If I'm cold I might have a cup of tea in the morning but I'm not one to drink, like, ten cups a day.
I prefer to have an energy drink.
How many do you have a day? I'll probably have three or four off the lady who runs the cafe.
And we all know, cos we're all doing it, what else we're drinking.
I've noticed that the big corporations have come in and took over.
I'm not going to mention the name but the big bean.
Yeah.
The big bean is out there.
The guilty bean.
A lot of the little greasy spoons have disappeared and I think we've lost something, which is a shame.
I have felt, making this programme, that there's a nostalgia about tea.
Really, as if its glory days are over, as if, as young people say it's not, "with it.
" The reality at the moment is that tea's in a long-term decline.
Over the last ten years the overall consumption down by 14.
5% So this is the challenge for the ad men, tea drinkers are getting older and you can't use chimps - discuss.
Alistair Owen at Dare works on the prestigious Tetley's account - and, as soon as he's done this presentation, his mum says he has to do his homework! And then the other thing is coffee shops having a huge influence.

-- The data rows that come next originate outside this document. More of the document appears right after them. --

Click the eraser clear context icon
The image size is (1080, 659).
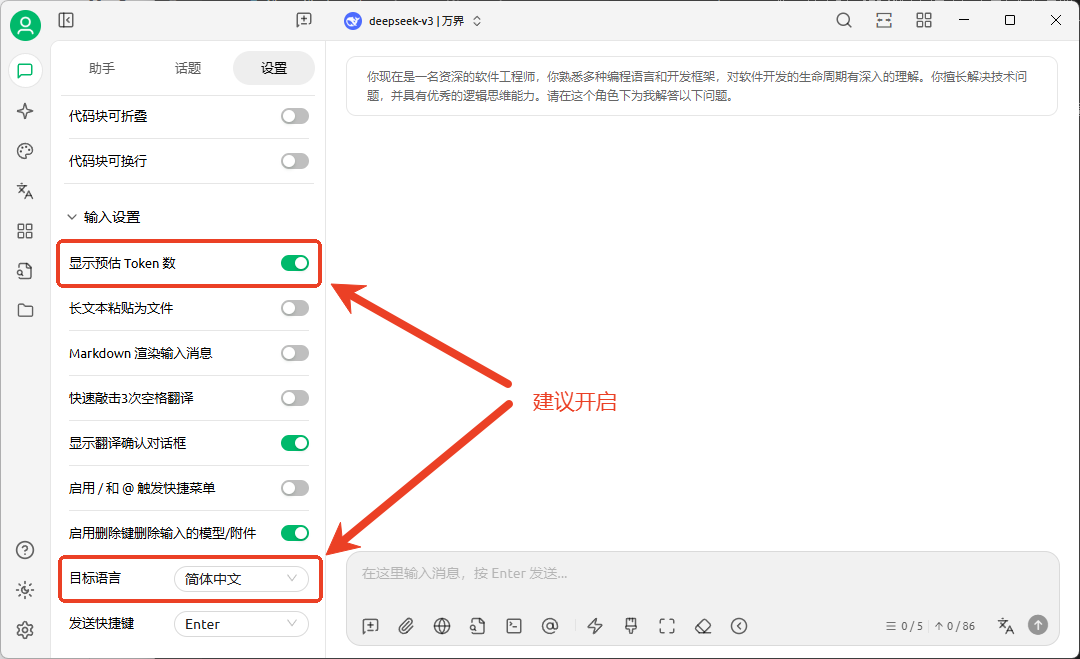pos(703,626)
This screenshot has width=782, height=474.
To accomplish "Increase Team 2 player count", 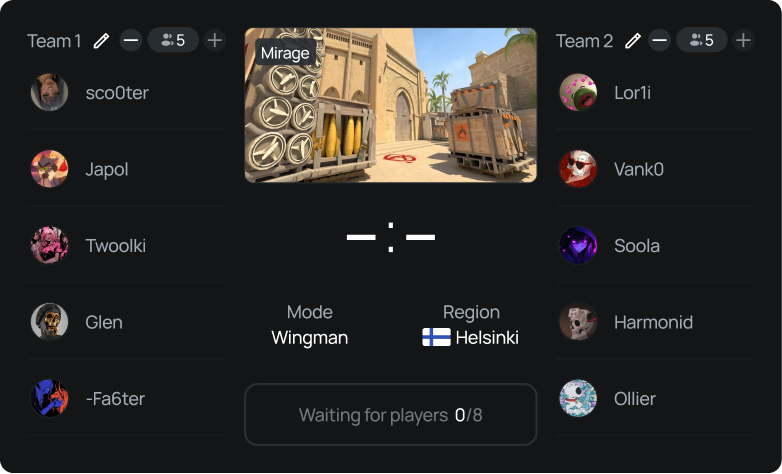I will pos(743,40).
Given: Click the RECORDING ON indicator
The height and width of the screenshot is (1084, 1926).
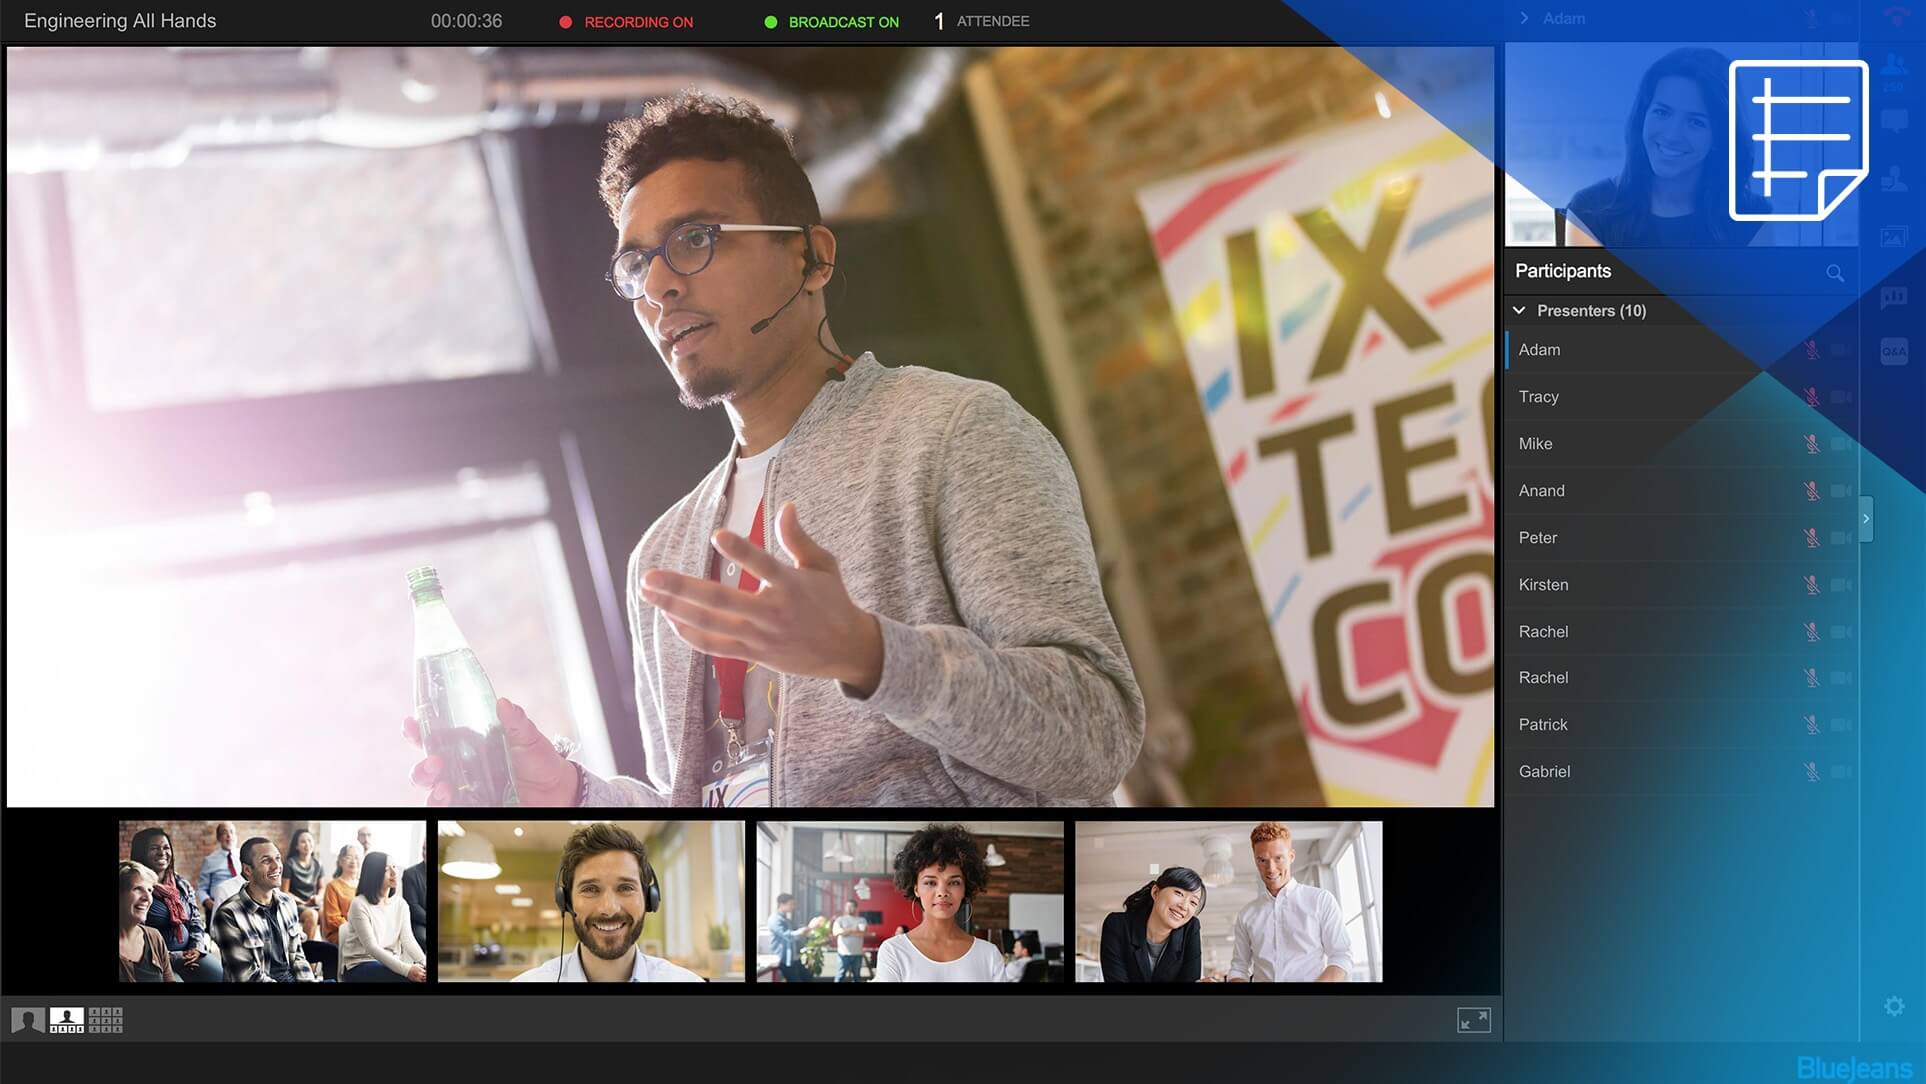Looking at the screenshot, I should 626,22.
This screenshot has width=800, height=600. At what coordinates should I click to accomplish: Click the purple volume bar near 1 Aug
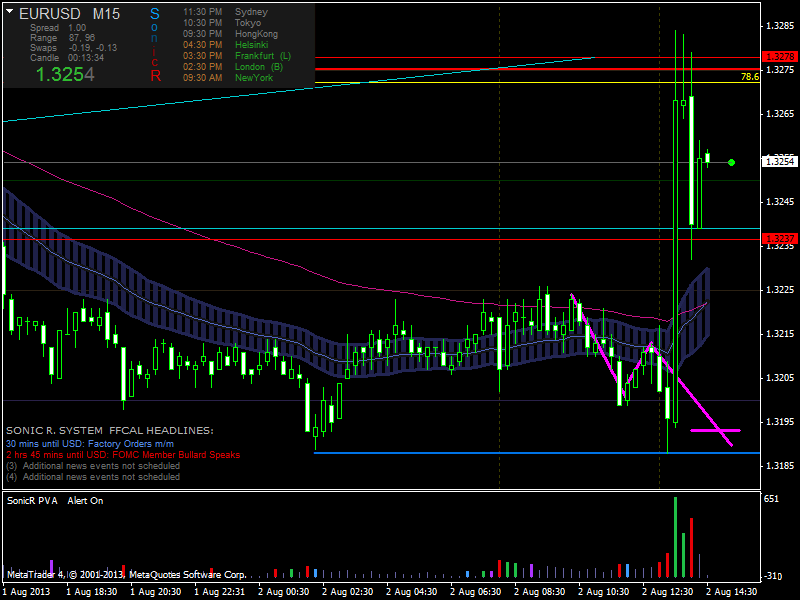tap(51, 569)
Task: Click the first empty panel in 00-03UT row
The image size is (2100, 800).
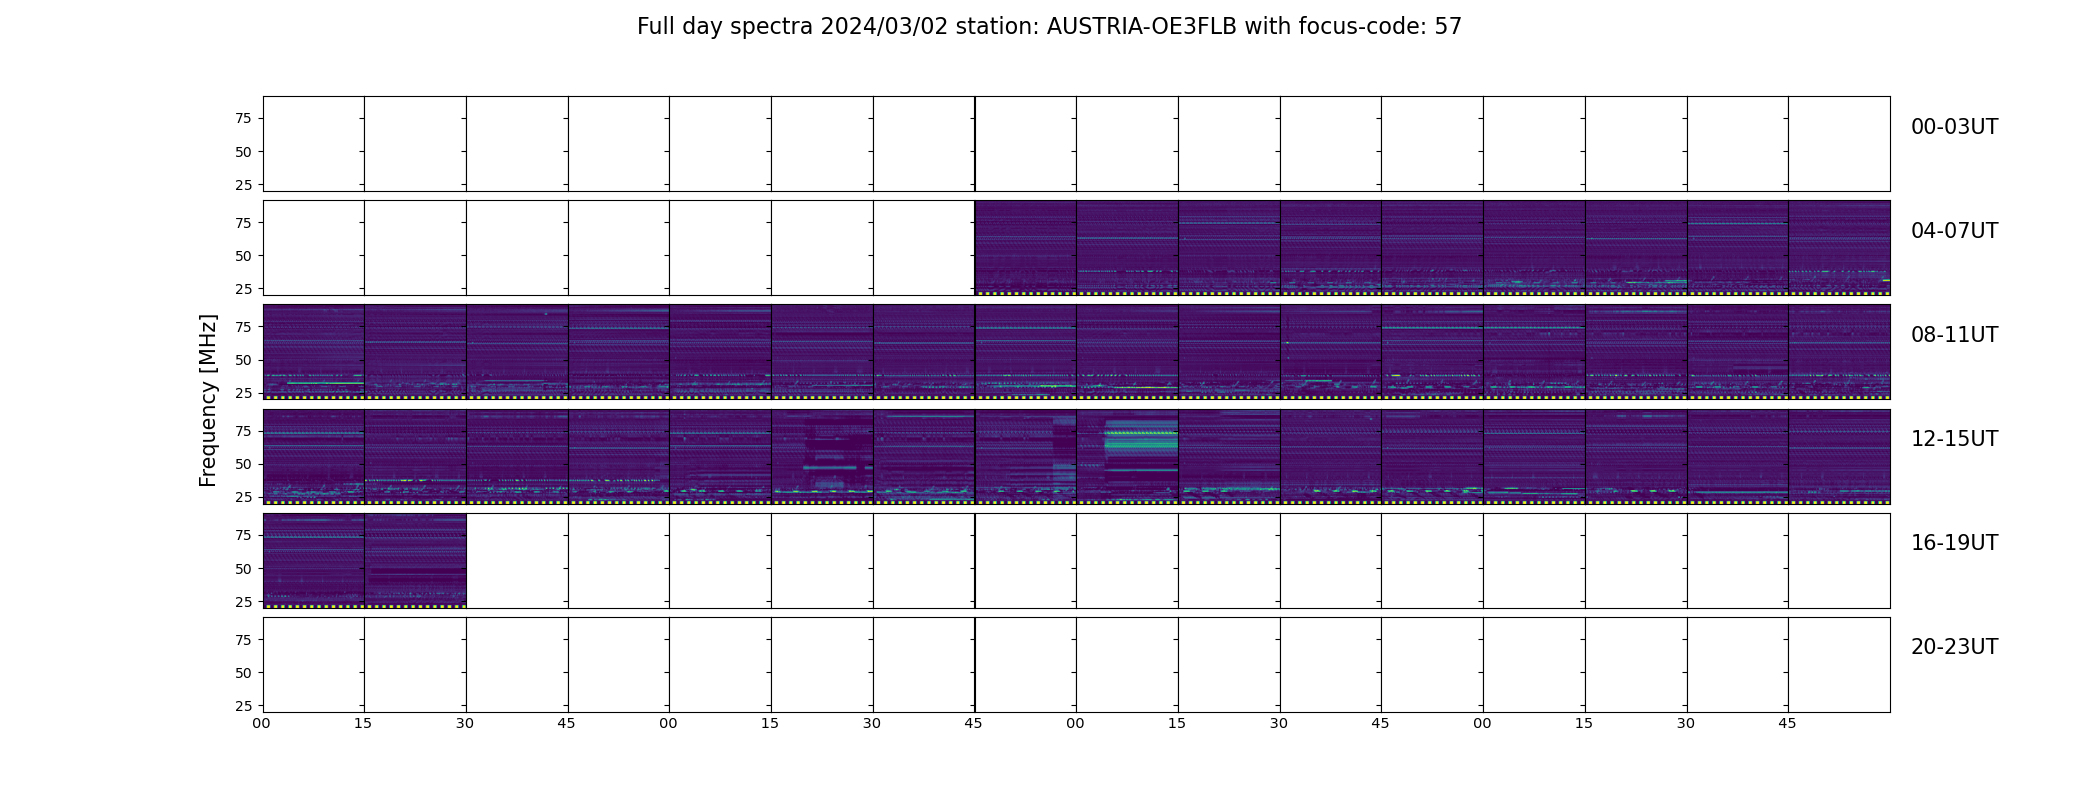Action: tap(313, 144)
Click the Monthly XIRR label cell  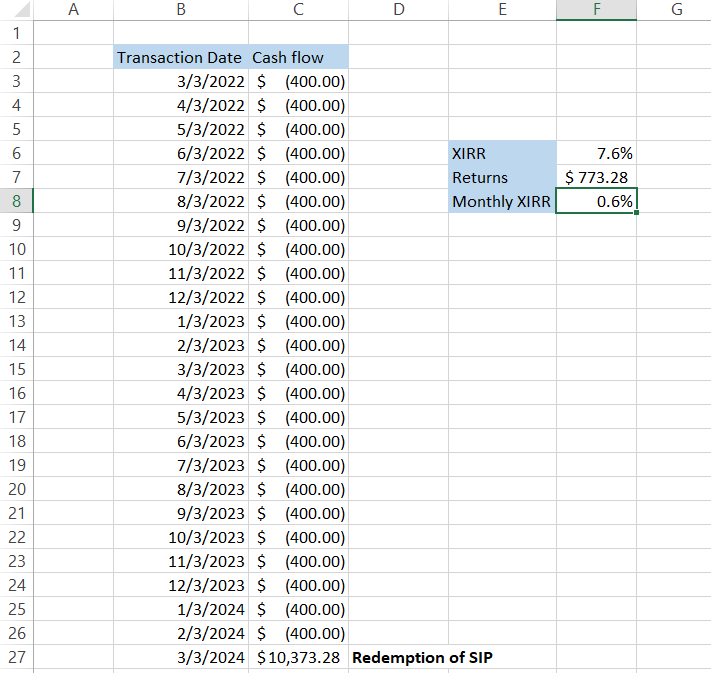[x=502, y=201]
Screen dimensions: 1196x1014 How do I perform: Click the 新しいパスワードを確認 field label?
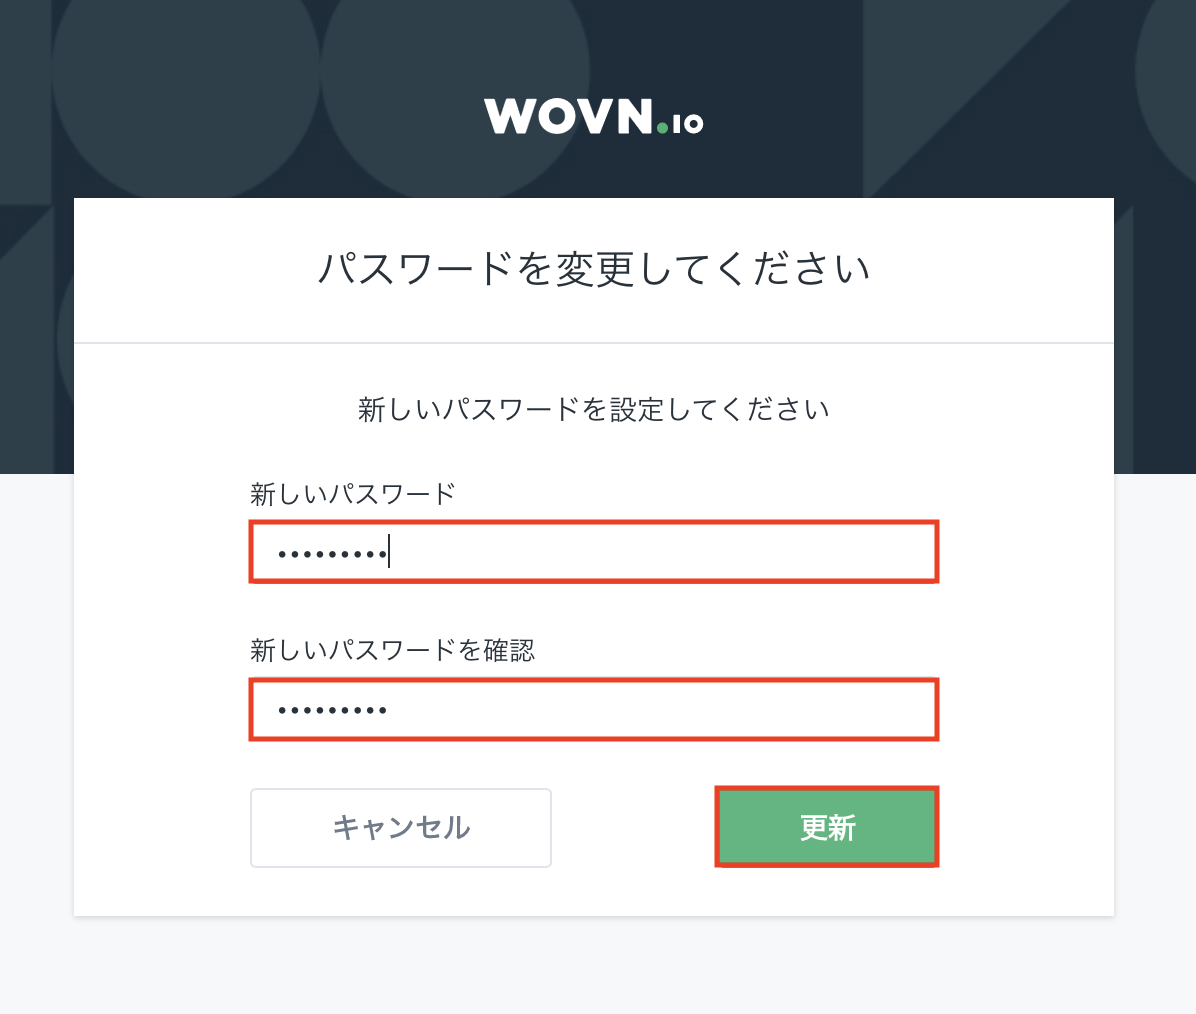392,651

You only have to look at something like that, "frozen grasshopper mocha," to realise quite how diverse the coffee field is now.
Can I just ask you something? Course you can.
Do you think people are switching away from, say 30 years ago, when you would have breakfast.
You would cook your breakfast at home, where you would have it, would you say that generation is just leaving the house? Absolutely, they're going into work early they're getting coffee from a coffee shop and that tea is being directly replaced by a coffee on the go.
"Right, girls, fancy a cuppa?" Great news! This latest Tetley campaign is stressing the pleasures of sharing a cuppa with your real living friends as opposed to just connecting with people online.
And in a celebrity-led culture, as I believe we have now, the hunt is on for a real life tea-drinking role model, like Lady Gaga.
I suppose, what we really need in this country is the new Gracie Fields.
My name's Ria, I drink a lot of tea.
I'm Andrew, I have about one or two cups of tea a week.
I'm Jenny Two cups of tea a week?! No wonder our wars last so long these days! You may not recognise them by this point in the programme but these are young people.
This is a focus group to find out what they think about tea or if they think about tea.
Do you think there is any way that you could do with tea what they have done with coffee? Personally, I think what they need to do is to make tea cool.
If it's embraced by somebody that you really love, would that make a difference? Yeah, if someone did a massive campaign that was very different and Lady Gaga, I think, is an example of that, I think it would change my attitude towards that.
Yeah.
No offence to Lady Gaga but, surely, tea can manage without her? I think it's still got a surprise or two up its leaves.
Hear, ye! Hear, ye! Let's not forget, this is a drink that sparked the American Revolution, that sobered up the workers, drove the British Empire and helped us see off the Nazis.
It has a 5,000-year history - it changed history.
We loved it so much we were prepared to travel half way round the world to get it.
I don't think tea is finished yet.
If a terrible iced bun you can buy for 20p at the school fair can reinvent itself as a four quid cup cake, then surely a brilliant, living plant, like tea, can keep a place in our lives.
I mean, I don't know what - maybe as a gel you rub on or if we can implant it under our skin, like a contraceptive, or maybe, more likely, we'll all be too poor to afford these fancy coffees and we'll end up back round the kitchen table, making our own beverages.
Whatever.
I think that somewhere, someone will always be having a nice cup of tea.